PhRMA submitted comments expressing its opposition to the proposed rule. See Compl.
¶ 42. The association noted that it is “a voluntary, non-profit organization representing the
country’s leading research-based pharmaceutical and biotechnology companies,” and that the
proposed rule “could potentially reduce the availability of patient assistance, which could, in turn,
inhibit the ability of patients to pay their out-of-pocket costs.” Id. Several of PhRMA’s members
submitted comments agreeing with the association’s views and voicing opposition to the proposed
rule.1
After reviewing the public comments, HHS adopted its proposal in a final rule published
in December 2020. See Revising Medicaid Drug Rebate and Third Party Liability (TPL)
Requirements, 85 Fed. Reg. 87,000 (Dec. 31, 2020). The agency noted that the comments from
drug manufacturers spanned an array of concerns, including (1) the rule’s impact on patients, (2)

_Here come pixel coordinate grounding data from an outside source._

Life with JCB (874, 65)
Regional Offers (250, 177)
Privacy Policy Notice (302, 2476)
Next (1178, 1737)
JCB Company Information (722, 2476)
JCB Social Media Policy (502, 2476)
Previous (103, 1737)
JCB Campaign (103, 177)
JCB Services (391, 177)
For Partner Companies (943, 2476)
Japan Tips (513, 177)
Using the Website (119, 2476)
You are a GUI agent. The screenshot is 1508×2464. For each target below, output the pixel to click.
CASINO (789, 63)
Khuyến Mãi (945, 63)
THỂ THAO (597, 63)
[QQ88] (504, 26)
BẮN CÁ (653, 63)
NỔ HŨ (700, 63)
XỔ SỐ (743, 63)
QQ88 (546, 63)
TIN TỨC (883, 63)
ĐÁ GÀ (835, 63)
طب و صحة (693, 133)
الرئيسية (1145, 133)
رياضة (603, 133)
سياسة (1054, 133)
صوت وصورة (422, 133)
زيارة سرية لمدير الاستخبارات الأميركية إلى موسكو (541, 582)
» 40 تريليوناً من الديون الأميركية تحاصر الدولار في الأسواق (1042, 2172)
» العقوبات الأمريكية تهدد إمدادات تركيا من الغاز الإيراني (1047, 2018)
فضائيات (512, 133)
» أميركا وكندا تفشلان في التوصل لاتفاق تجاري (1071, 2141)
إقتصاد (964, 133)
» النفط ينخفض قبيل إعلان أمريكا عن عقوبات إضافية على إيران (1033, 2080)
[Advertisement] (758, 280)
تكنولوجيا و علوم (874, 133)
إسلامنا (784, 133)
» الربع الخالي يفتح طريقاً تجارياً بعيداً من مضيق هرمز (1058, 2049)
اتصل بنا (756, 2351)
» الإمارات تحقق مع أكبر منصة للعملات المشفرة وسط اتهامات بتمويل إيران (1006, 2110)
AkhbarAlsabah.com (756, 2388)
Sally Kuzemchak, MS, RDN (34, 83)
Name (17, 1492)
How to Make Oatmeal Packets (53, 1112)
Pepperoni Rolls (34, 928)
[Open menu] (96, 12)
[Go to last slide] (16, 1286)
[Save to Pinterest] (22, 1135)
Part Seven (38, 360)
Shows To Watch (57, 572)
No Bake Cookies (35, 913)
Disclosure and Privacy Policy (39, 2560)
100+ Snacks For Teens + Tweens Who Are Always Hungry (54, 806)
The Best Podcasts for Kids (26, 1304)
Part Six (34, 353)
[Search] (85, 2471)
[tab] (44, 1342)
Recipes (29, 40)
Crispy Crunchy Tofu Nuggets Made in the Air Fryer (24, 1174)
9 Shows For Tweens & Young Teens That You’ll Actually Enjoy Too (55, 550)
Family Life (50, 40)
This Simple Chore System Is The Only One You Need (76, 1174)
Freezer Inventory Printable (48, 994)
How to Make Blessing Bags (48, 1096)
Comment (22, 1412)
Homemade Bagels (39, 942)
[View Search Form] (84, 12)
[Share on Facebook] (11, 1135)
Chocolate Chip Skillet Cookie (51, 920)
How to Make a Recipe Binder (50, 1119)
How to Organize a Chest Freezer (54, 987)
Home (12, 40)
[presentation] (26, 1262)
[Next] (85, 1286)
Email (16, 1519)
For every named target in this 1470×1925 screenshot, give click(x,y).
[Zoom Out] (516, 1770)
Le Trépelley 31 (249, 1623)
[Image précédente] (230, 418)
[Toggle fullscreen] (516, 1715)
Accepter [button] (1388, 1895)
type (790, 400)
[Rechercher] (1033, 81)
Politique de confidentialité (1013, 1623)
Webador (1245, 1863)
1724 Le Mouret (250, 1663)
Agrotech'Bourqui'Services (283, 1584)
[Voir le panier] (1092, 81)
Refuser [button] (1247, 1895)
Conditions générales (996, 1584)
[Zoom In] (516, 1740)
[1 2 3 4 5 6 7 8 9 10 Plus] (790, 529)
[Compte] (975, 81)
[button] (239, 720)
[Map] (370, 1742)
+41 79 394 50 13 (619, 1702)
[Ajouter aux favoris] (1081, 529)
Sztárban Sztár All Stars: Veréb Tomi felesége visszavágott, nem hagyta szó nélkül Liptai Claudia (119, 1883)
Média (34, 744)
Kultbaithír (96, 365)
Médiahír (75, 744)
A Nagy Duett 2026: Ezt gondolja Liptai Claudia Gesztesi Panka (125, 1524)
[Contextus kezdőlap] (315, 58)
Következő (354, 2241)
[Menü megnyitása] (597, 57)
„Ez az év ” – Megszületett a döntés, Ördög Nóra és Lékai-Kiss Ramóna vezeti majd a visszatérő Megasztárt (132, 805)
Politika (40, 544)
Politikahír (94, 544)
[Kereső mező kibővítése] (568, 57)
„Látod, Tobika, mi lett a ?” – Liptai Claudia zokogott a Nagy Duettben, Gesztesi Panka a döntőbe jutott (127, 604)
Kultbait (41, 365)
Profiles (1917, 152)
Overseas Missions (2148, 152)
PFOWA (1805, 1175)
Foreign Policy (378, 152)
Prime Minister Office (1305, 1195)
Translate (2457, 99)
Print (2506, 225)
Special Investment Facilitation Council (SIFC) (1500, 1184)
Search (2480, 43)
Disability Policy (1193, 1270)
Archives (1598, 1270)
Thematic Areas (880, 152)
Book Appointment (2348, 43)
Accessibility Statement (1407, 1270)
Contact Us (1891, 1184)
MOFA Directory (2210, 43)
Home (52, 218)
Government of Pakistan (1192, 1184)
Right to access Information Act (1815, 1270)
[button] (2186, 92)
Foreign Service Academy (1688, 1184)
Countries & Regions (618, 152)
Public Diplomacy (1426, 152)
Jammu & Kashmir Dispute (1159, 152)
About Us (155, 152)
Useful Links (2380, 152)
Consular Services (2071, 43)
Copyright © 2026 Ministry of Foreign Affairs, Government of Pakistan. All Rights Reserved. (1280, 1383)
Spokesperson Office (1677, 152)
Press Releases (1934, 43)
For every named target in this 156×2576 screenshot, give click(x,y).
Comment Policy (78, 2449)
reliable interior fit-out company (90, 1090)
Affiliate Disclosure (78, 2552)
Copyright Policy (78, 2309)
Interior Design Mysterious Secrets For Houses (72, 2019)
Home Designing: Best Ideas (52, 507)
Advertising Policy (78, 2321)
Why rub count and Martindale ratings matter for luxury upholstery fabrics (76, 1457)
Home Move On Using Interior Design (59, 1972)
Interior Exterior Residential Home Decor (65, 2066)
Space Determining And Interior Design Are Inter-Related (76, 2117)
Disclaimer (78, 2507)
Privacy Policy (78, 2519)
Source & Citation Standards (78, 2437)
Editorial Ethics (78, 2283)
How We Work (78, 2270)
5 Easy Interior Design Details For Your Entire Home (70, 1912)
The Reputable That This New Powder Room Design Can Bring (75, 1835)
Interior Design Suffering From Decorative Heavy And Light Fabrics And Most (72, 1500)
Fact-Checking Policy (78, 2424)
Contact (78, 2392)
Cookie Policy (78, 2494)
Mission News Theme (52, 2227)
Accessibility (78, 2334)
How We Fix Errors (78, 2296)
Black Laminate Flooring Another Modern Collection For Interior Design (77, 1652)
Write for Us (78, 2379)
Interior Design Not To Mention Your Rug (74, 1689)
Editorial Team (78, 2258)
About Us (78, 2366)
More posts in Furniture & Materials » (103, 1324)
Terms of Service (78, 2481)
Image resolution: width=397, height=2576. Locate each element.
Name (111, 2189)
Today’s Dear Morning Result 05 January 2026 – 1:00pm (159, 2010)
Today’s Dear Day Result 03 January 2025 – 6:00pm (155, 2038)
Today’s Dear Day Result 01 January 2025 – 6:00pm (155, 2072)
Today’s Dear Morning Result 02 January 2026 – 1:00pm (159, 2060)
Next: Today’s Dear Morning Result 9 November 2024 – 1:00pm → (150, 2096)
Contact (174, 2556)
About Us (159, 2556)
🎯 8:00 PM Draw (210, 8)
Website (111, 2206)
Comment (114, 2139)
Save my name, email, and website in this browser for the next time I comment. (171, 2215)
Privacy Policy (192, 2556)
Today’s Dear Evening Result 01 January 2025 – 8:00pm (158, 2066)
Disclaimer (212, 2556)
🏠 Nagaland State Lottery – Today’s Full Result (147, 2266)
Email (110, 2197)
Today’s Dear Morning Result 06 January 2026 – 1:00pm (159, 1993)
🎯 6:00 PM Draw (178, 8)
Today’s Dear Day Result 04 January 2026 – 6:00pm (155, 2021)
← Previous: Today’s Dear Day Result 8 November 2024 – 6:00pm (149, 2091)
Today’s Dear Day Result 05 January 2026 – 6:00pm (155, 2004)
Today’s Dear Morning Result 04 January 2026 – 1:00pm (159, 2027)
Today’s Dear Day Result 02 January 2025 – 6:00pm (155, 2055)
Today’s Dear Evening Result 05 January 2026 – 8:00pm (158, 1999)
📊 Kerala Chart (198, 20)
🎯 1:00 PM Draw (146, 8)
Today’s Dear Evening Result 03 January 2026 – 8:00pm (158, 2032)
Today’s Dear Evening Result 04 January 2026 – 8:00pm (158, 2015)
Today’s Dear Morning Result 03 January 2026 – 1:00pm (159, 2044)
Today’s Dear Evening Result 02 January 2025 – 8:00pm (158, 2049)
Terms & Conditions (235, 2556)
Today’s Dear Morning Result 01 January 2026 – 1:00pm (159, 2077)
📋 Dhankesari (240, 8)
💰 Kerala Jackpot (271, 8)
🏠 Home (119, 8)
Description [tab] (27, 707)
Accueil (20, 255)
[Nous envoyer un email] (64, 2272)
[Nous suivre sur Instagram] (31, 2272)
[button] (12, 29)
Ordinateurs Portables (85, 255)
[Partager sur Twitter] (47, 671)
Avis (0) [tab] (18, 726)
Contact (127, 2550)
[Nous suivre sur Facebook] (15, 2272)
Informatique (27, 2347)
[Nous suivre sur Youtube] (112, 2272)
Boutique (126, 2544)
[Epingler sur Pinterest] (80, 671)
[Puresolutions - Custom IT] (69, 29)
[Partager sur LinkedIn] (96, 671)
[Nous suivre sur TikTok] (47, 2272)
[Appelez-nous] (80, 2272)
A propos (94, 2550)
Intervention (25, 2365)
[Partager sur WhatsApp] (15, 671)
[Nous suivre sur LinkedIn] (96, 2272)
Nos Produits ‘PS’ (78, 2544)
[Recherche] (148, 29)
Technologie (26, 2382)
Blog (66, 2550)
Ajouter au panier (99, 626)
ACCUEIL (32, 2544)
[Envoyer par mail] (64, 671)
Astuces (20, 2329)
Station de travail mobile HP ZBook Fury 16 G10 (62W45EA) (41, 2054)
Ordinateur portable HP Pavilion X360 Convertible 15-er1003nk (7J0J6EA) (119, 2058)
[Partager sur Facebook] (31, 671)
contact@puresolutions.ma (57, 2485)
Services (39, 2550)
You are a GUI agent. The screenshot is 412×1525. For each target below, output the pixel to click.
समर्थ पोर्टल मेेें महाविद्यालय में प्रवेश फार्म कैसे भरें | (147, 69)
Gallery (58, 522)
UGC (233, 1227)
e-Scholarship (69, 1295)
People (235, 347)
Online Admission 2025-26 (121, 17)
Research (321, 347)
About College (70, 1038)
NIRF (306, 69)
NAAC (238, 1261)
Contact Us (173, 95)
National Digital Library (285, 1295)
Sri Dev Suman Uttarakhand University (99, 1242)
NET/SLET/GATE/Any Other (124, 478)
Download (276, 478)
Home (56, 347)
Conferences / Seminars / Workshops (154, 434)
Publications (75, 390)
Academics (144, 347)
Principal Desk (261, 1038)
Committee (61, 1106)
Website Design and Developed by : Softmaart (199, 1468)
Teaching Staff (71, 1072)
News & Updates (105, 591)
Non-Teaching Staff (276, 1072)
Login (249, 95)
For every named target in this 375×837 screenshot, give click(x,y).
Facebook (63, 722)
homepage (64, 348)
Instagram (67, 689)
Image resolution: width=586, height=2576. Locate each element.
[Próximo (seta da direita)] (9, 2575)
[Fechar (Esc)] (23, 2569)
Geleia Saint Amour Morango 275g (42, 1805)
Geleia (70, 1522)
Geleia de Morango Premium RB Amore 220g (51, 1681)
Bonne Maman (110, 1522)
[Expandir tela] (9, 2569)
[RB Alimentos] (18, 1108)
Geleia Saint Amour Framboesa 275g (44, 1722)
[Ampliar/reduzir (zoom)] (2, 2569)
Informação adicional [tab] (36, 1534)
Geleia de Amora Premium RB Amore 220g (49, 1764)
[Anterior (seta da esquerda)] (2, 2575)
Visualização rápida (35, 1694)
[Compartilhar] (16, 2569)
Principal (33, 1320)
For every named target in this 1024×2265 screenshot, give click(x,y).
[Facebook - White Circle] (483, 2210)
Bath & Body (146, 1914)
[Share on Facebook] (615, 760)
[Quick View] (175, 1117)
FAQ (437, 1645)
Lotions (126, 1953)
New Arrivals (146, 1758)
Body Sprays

the agency’s legal authority to enact the rule, (3) mechanisms to assist manufacturers with
compliance with the rule, (4) the viability of manufacturer assistance programs on an ongoing
basis, and (5) the affect of the rule on other programs. Id. at 87049. In addition to addressing
those concerns, the agency also explained that it would delay the rule’s launch date until January
1
Amgen, for instance, voiced its opposition to the “proposed modifications to the regulatory exclusions of
manufacturer-sponsored co-payment assistance programs . . . because the proposal would harm patients, is based on
incorrect factual assumptions, has no basis in the [] statute, and could not be operationalized by manufacturers even if
finalized.” Administrative Record (“AR”), ECF No. 19-1 at 9169. Bristol-Myers Squibb likewise commented that it
opposed the “proposal to require manufacturers to include in their calculation of Best Price assistance provided to
patients unless they can ‘ensure’ that the full value of this assistance goes solely to patients” in part because the
“proposal would discourage manufacturers from providing patient assistance, to the detriment of patients.” AR at
35289. And Eli Lilly noted its position that the proposed rule would prove “harmful to patients, could inhibit
participation in [Medicaid programs], and is incompatible with the Medicaid statute.” AR at 43419. The company
further remarked that it did “not believe that subsequent attempts by others in the payment and supply chain to
effectively ‘steal’ [] benefits from patients should somehow render those patient benefits constructive price
concessions.” Id.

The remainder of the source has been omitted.